## Page text:

============================================================

An hour later, I came through the courthouse’s glass doors to the metal detector and conveyor belt. Several men in suits were grouped at the end of the conveyor; a few were hopping on one foot as they put a shoe back on. Others were inserting belts back through loops. Security officers at the courthouse took great pleasure in stripping lawyers of anything that would set off the overly sensitive metal detector. Some of the wealthiest, most influential attorneys in the state have gone through the machine in socks, while holding their pants up.

If I know I’m going to be in federal court, I usually wear shoes that don’t set off the alarm and pants that don’t need a belt. I walked past the hopping, overly-scented lawyers and turned the corner toward the elevator. Francis, who’d apparently led the way for his attorneys, was standing in the hallway, hands in pockets, studying the elevator doors. He ignored me as I walked up. I turned toward the metal door, looked over it as if there was a floor indicator. Since there were only two floors, the designers felt it was a waste of time to install an indicator. If the elevator wasn’t on your floor, it was on the other.

I looked at the door, down at my note book, back at the door. I was doing my best to be cool.

“You know, the whole story isn’t getting out,” Francis said, not looking away from the elevator.

“Well, the criminal case should be resolved soon and you’ll be freed up to talk then,” I glanced his way.

“Oh yeah, they’re going away. It’s bullshit.” He looked up at the ceiling and past it to the second floor, where Smoak awaited him in the courtroom. “This is bullshit. You know, I’d think I was an asshole too if I read all that stuff that’s been written about me in the media.”

Francis’ entourage finally caught up with us in time for the elevator door to open with a groan. We filed in, no one saying a word, and rode up in a fog of cologne, hands in pockets.

An hour later, Smoak adjourned the hearing for lunch, but this time with a warning to Francis. He said he had sanctions in mind and suggested that Francis could avoid them by settling the case.

============================================================

## Tasks:
• a. From the first sentence of the courthouse passage, list the things the narrator comes through or to on entering the building.
• b. Output the rows of pointing data verbatim, starting with the first row and ending after the line that contains "[x=392, y=34]", with both ends included.
The rows that follow are unrelated to the courthouse passage.

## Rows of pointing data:
============================================================

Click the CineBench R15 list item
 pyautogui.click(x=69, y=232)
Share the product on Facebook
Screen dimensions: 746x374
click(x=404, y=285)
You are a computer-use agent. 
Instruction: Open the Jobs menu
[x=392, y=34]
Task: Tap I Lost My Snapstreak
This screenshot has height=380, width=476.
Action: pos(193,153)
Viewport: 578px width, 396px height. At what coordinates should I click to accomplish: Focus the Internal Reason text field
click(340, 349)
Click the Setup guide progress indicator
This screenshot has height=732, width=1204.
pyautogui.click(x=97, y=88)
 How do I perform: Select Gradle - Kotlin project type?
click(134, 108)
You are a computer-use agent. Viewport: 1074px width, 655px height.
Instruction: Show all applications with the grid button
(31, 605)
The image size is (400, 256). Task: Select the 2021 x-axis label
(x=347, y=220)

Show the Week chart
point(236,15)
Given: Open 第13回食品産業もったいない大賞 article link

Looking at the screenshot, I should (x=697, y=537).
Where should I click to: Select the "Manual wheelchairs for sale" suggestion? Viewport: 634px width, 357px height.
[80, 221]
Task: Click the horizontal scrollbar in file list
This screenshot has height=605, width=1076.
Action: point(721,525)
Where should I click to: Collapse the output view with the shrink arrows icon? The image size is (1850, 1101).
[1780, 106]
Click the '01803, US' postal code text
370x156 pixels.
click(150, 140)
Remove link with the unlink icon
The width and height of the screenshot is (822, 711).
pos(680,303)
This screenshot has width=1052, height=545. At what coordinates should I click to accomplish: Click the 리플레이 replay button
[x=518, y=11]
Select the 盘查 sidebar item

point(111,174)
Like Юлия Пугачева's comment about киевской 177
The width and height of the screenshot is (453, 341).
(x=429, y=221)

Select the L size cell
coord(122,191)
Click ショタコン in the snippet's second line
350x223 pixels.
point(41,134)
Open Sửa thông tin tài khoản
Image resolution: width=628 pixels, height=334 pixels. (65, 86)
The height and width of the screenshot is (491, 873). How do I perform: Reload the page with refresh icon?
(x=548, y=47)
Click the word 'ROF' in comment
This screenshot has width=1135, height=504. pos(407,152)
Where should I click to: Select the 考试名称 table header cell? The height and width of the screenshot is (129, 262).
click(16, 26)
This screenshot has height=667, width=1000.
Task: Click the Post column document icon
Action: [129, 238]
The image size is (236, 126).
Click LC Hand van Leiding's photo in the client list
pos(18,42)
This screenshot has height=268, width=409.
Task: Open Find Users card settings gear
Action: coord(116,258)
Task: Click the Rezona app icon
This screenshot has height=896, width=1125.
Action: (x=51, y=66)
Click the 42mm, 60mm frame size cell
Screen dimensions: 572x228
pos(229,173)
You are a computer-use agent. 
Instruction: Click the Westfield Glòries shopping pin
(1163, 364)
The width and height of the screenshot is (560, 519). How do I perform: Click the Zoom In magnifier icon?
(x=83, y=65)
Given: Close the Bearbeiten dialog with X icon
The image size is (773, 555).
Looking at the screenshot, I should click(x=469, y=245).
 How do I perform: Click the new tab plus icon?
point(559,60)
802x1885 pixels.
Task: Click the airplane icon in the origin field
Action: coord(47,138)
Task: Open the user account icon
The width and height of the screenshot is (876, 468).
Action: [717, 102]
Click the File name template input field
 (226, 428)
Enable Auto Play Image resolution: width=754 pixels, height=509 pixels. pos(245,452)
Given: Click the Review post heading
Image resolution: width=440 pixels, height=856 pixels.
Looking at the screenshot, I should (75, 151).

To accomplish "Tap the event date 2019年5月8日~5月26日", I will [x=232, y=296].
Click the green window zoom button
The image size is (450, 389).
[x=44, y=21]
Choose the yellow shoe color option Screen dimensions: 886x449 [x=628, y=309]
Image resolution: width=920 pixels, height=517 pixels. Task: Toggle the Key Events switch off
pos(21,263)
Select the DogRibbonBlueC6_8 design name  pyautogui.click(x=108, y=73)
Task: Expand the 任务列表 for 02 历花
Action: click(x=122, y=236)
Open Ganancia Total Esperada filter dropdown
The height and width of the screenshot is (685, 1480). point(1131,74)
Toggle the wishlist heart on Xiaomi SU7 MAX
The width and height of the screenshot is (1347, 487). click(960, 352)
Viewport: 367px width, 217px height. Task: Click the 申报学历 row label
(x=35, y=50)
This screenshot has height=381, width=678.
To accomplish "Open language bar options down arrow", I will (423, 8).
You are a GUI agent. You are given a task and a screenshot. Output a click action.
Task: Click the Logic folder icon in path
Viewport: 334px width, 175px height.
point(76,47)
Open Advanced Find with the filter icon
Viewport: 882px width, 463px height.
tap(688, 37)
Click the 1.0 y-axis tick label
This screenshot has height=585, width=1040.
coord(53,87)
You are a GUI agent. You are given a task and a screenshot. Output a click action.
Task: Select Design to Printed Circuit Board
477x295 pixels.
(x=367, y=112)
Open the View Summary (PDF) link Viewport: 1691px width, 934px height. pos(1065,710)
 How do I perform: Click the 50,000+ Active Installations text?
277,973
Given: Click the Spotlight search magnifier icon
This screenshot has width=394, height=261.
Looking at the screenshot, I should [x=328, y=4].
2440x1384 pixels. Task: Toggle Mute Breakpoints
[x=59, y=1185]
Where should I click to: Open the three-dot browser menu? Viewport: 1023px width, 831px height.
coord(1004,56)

============================================================

## Complete answers:
• a. glass doors, metal detector, conveyor belt

• b.
Click the CineBench R15 list item
 pyautogui.click(x=69, y=232)
Share the product on Facebook
Screen dimensions: 746x374
click(x=404, y=285)
You are a computer-use agent. 
Instruction: Open the Jobs menu
[x=392, y=34]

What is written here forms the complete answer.